Chandler practically invisible in Game 1

With the Indiana Pacers owning the size advantage in this second-round series, the New York Knicks need to play bigger defensively and on the boards. That especially goes for Tyson Chandler.

But in the Knicks' Game 1 loss on Sunday, Chandler was a no-show.

Looking ahead, no matter how many points Carmelo Anthony and J.R. Smith score, it might not matter if Chandler, the Knicks' defensive anchor, scores only four points, pulls down only three rebounds and plays only 28 minutes because of foul trouble. That will open more doors for Roy Hibbert, David West and Tyler Hansbrough, which was the case in Game 1.

Those three combined for 42 points, and the Pacers outrebounded the Knicks 44 to 30.

In the first quarter, Chandler was effective, blocking two shots -- one on West inside, and another on Paul George on a fast-break layup. And Chandler finished an alley-oop dunk from Raymond Felton.

But after that, Hibbert -- one of the best defensive centers in the NBA -- simply outworked Chandler. That's how Knicks coach Mike Woodson sized up many of the individual matchups on Sunday.

"I thought they played harder than our team. That was the difference," Woodson said. "[Chandler] was in foul trouble, but individual matchups is going to be the difference in this series. And I thought Hibbert played better tonight, and I've got to get Tyson playing better than Hibbert. And we can't let West have a big night like he did tonight."

After the game, Hibbert talked about what he did to contain Chandler, whom he thought looked "normal" health-wise. Chandler has been recovering from the flu and has a small bulging disk in his neck.
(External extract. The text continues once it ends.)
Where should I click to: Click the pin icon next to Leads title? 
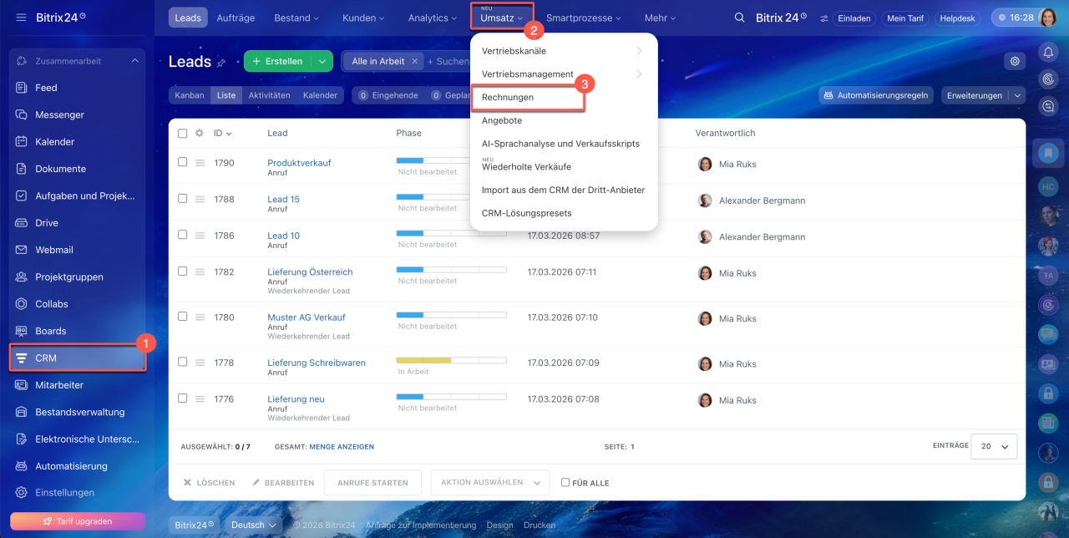221,62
"He's strong and he was the defensive player of the year last year," Hibbert said. "I just tried to make sure I boxed him out, so he doesn't get any tap-outs or rebounds. Seriously, it's a grind down there. He's probably one of the best at tap-outs and going for offensive boards."
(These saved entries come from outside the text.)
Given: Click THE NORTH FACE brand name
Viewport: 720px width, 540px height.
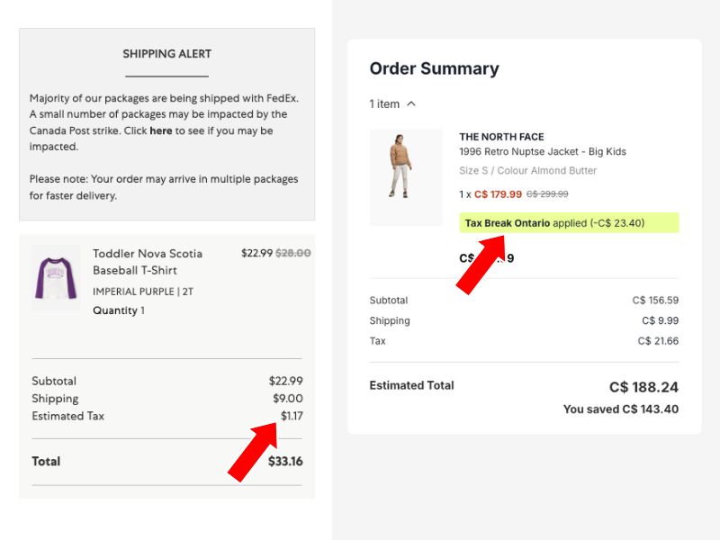Looking at the screenshot, I should tap(501, 137).
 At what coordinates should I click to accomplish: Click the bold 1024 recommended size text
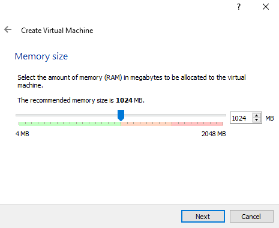point(124,100)
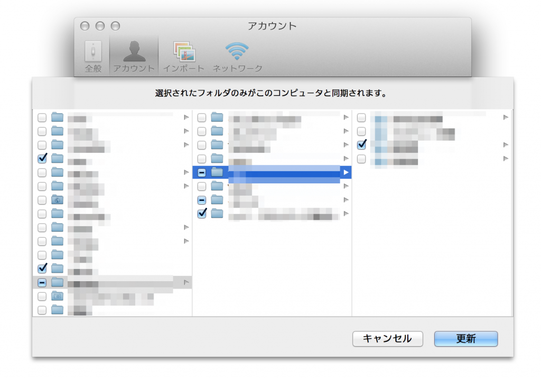Open the 全般 preferences icon
541x379 pixels.
coord(92,50)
Chandler summed up his matchup with Hibbert by saying, "He attacks the glass. They run a lot of sets for him to duck in and to get to his hook shot. I need to do a better job of keeping him out of his sweet spot."

Chandler will need some help on the interior, which is why during Game 1 Woodson played him side-by-side with Kenyon Martin. After the game, Martin said their tandem needs to continue, but the issue in Game 1 was generating points together. While Chandler helped his teammates get open shots with his strong screening, his own looks at the rim were limited.

"From a defensive standpoint, we weren't bad, but we didn't get much out of the offense," Woodson said. "And we've got to build some sets in come tomorrow that's going to help those two when they're out on the floor playing together."

Game 1 also told another story: The Knicks need Amar'e Stoudemire back. His low-post scoring and decent rebounding can help counter the Pacers' extra doses down low with Hibbert, West and Hansbrough.

"He'll give us another scorer, he'll give us some more size," Martin said. "Just having him out there will be a big help."

In the meantime, Chandler needs to post consistent double-doubles, with a couple of blocked shots, to put more pressure on the Pacers' bigs. To be more blunt, in Game 2, Chandler needs to be much, much better.